Receios
Receio que a rudeza dos relacionamentos das sociedades
modernas
um dia me afete e me transforme num alguém tão rude ou mais que os
meus agressores.
Receio que minha luta
por justiça e direitos humanos
me transforme numa pessoa tão injusta
quanto é
injusto aquele opressor que eu reprovo nos meus pensamentos.
Receio que minha luta contra a intolerância
me cegue ao
ponto de não perceber
quando eu mesma
ultrapassei a fronteira entre tolerância e intolerância.
Receio que a onda de ódio que domina as redes sociais
me
sequestre ao ponto de um dia eu usar meu lugar de fala
para reproduzir o “mais do mesmo” que nos sufoca e que nos
oprime.
Receio uma exegese de conveniência feita sobre o texto
bíblico,
relativizando valores que são perenes
e deturpando conteúdos a meu
próprio bel prazer
ou de maneira utilitária, usando-a em benefício próprio.
Receio o suposto discurso
inclusivo, porém extremista, do Evangelho
que acaba recriminando aquele
que nunca será igual a mim, me fazendo acusar brancos e héteros em nome de uma
suposta inclusão por negros e LGBTs, me impede de discernir as coisas.
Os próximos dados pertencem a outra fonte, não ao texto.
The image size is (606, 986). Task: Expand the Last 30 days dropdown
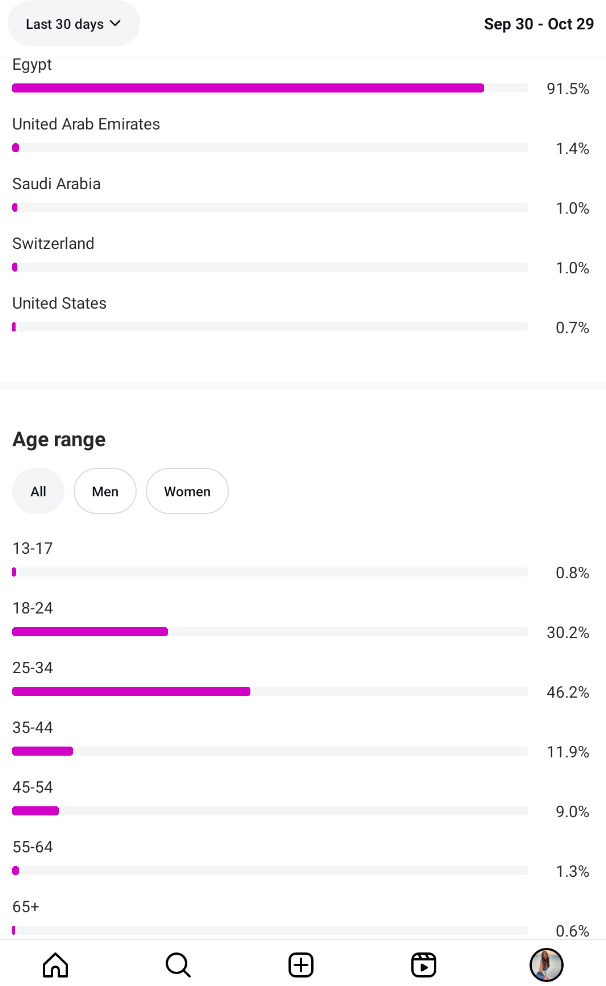(73, 24)
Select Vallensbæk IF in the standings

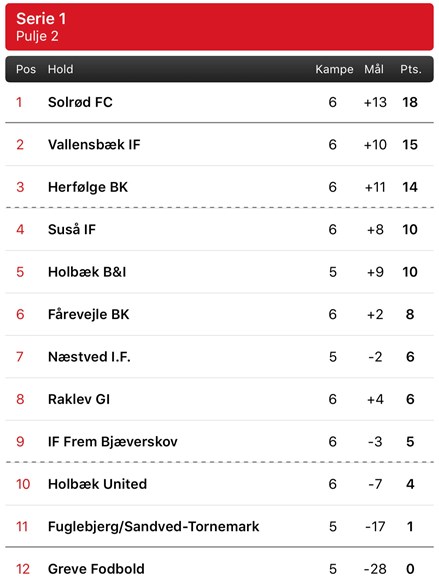pos(219,145)
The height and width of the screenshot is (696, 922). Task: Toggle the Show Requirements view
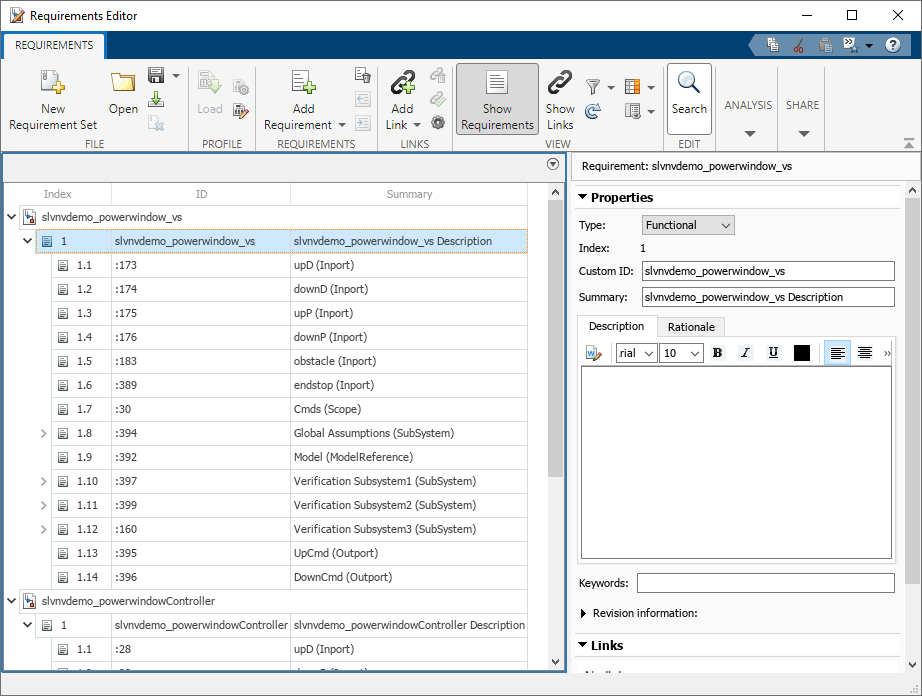[x=497, y=99]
Receio não viver o sentido verdadeiro do Evangelho,
que se
revela em amor e jamais em ódio, que se revela em respeito
e que não confunde
voz profética com voz do Acusador.
Receio que a militância por direitos humanos e por
libertação da pessoa,
me transforme numa pessoa desequilibrada entre revoluções
e entre limites.
Receio confundir liberdade com liberalismo, ser libertária
ou ser libertina.
Não há como promover liberdade com anarquia,
não há como ser
livre confundindo os libertários com os libertadores.
O que é ser libertador, no fim das contas?
O que é promover a verdadeira liberdade?
Aprendi que “meu direito termina onde começa o direito do
meu próximo”. Não interessa se o próximo
é alguém que não é digno de honra, que eu reprovo, que eu condeno, que preferia
ver atrás das grades, ele tem os mesmos direitos que eu.
Esse próximo faz parte de mim, enquanto espécie humana, e negá-lo é
negar a mim mesma. Não é correto usar a luta por justiça para confundir voz
profética com voz do Acusador porque quando entramos neste nível, começamos a
prestar um desserviço a nós mesmos e à sociedade, descemos a um nível tão
profundo que já não é mais possível sermos discernidos no meio do lamaçal pois
nos igualamos a ele.
O rabino Nilton Bonder escreveu, em seu livro Judaísmo para o século XXI, algo que tem
me marcado nos últimos 18 anos:
“O intolerável é sempre uma medida
muito interessante. Representa a transgressão de uma fronteira que na verdade
só se define claramente ao ser cruzada. Infeliz do tolerante que não conhece a
experiência de limites.”
Que vigiemos nossas passagens, nossas transições, nossas
mudanças nossas mutações.
Que elas nos tornem em seres humanos melhores e não
em pessoas piores.
Enquanto isso, eu fico por aqui, vigiando meus próprios
limites.
Feliz Páscoa.
Lília Marianno é mulher, é mãe, é educadora. É Mestre em
Teologia Bíblica pelo STBSB e Mestre em Ciências da Religião pela UMESP.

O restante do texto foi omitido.